When is the right time to have a vision?

Success is accelerated in every situation when you’re operating with a vision of where you want to go.

Let’s talk about setting a vision and achieving that vision:

Setting the vision.  Whether you acknowledge it or not, you are heading in a direction.  When you arrive, is it where you want to be? This is why you have a vision  – Decide where you want to go before you start.

“You have to know where you are going. If you don’t know where you are going, you’ll never know if you’ve arrived.”– Denis G. McLaughlin

How do you know what direction to head in?   No one can tell you what direction to head in – that decision is yours to make.  Whether you are thinking of your personal life, your professional career, your team or your company this is on you.  Jack Welch held nothing back when he said this about vision, “Good leaders create a vision, articulate the vision, passionately own the vision, and relentlessly drive it to completion.

You are the leader of your success.  You are the leader of your team and company’s success.  This is why you must have a vision for what success looks like.

Achieving the vision.  Setting the vision is an important step, but it is only one step.  Once you decide what success looks like and have a clear picture in your mind, and on the minds of everyone involved with the vision, you need a plan for how to achieve this vision.
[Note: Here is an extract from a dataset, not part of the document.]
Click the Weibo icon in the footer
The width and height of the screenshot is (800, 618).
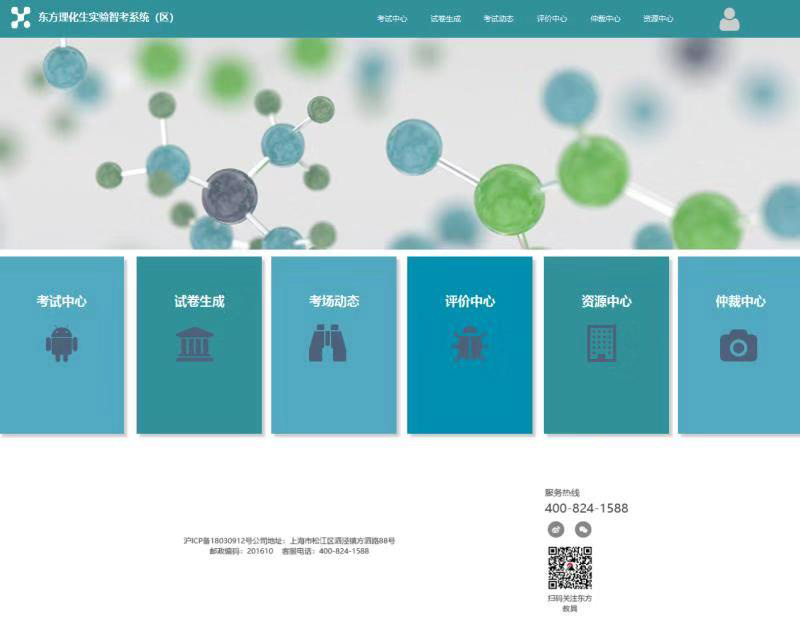556,530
“Achieving your vision will be the culmination of many small achievements.” – Denis G. McLaughlin

The best way to build your plan is from the vision backward.  Start with what you want to accomplish and settle on the big successes that need to occur in order for that to happen.  Then move to closer to today and more granular goals.  Finally boil it down to what you should be doing on Monday morning. Then do it.

Recognize that the farther away from today you get, the more likely that your plan will change.  That’s ok.  Stay focused on the vision and adjust and adapt your plan based on the current circumstances.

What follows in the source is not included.